Очень странное, необычное и прикольное ощущение. Будто я участник какого-то чудаковатого перфоманса. А суетливая, вечно недовольная всем преподша, только добавляет ситуации сюра: ходит от одного студента к другому, подмечает ошибки и бубнит, бубнит, бубнит.
― Данилин, ты видишь, как падает свет на фигуру? Сверху. Вот и рисуй только то, что видишь сейчас. И не выдумывай лишнего.

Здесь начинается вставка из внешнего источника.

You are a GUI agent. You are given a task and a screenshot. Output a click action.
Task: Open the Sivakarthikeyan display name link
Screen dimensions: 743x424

― Не забывайте прорисовывать тени и блики.
― В древнем Египте во время занятий мимо учеников ходил человек с бамбуковым стволом и бил по спине за кривой рисунок. И заметьте, спустя столько веков мы до сих пор восхищаемся теми работами. Улавливаете, к чему я веду?
― Вы посмотрите, какие работы висят в коридоре, и что малюете вы, бестолочи мои. Застрелиться не хочется?
― Скворцова, что за скелет? Он здоровый парень в отличной физической форме. Зачем ты делаешь из него узника Освенцима?
― Ничего не знаю. Я художник, я так вижу, ― обиженно бурчит та. Кажется, кто-то не любит, когда его отчитывают.
― Видь по-другому! Подойди ближе, если зрение шалит, ― назидательно муштрует ее дамочка, заставляя Карину смущенно пунцоветь. От чего меня так и распирает на улыбку, которую едва удается удержать. Шевелиться же нельзя. И мимики это тоже касается.
А тело-то тем временем начинает сдавать позиции. Задеревеневшая спина ругается, отяжелевшие свисающие кисти сводит, а по нервным окончаниям растекается покалывающее онемение.
Когда писк таймера оповещает, что начинается перерыв и туловище снова ненадолго принадлежит мне, с трудом удается для начала хотя бы просто встать.
О, да-а... Как же приятно просто двигаться!
Приятнее этого только до хруста костей хорошенько размять мышцы и, без предупреждения сделав упор лежа, отжаться пару десятков раз на кулаках. Чтоб застоявшуюся кровь разогнать.
Капец. А ведь это только первые полчаса. Лишь одна четвертая от того, что запланировано на сегодня. Надеюсь, я выживу.
Выживу. Куда денусь. Вот кофейка бахну, который мне услужливо преподнесла симпатичная блондинка, и можно снова отправляться на экзекуцию.
Пока остаются последние минуты, пользуюсь возможностью, чтобы, наконец, и самому рассмотреть аляпистую творческую компашку. Не все же им одним.
Кого здесь, конечно, только нет: и обколотая недопацанка с каре; и недодевочка, который недомальчик с длинным хвостиком в зауженных джинсах; и толстушка-хохотушка с разноцветными прядями на тонких жидких волосенках, смотрящими жутко нелепо…
Но, кстати, имеются и нормальные. Я бы даже сказал: слишком нормальные, мало чем примечательные. Настолько, что попросту теряются на их фоне. Сразу видно: у кого все в порядке с менталочкой, а у кого эксцентричность настолько шкалит, что последствия этого выливаются не только во внешность, но и в повадки.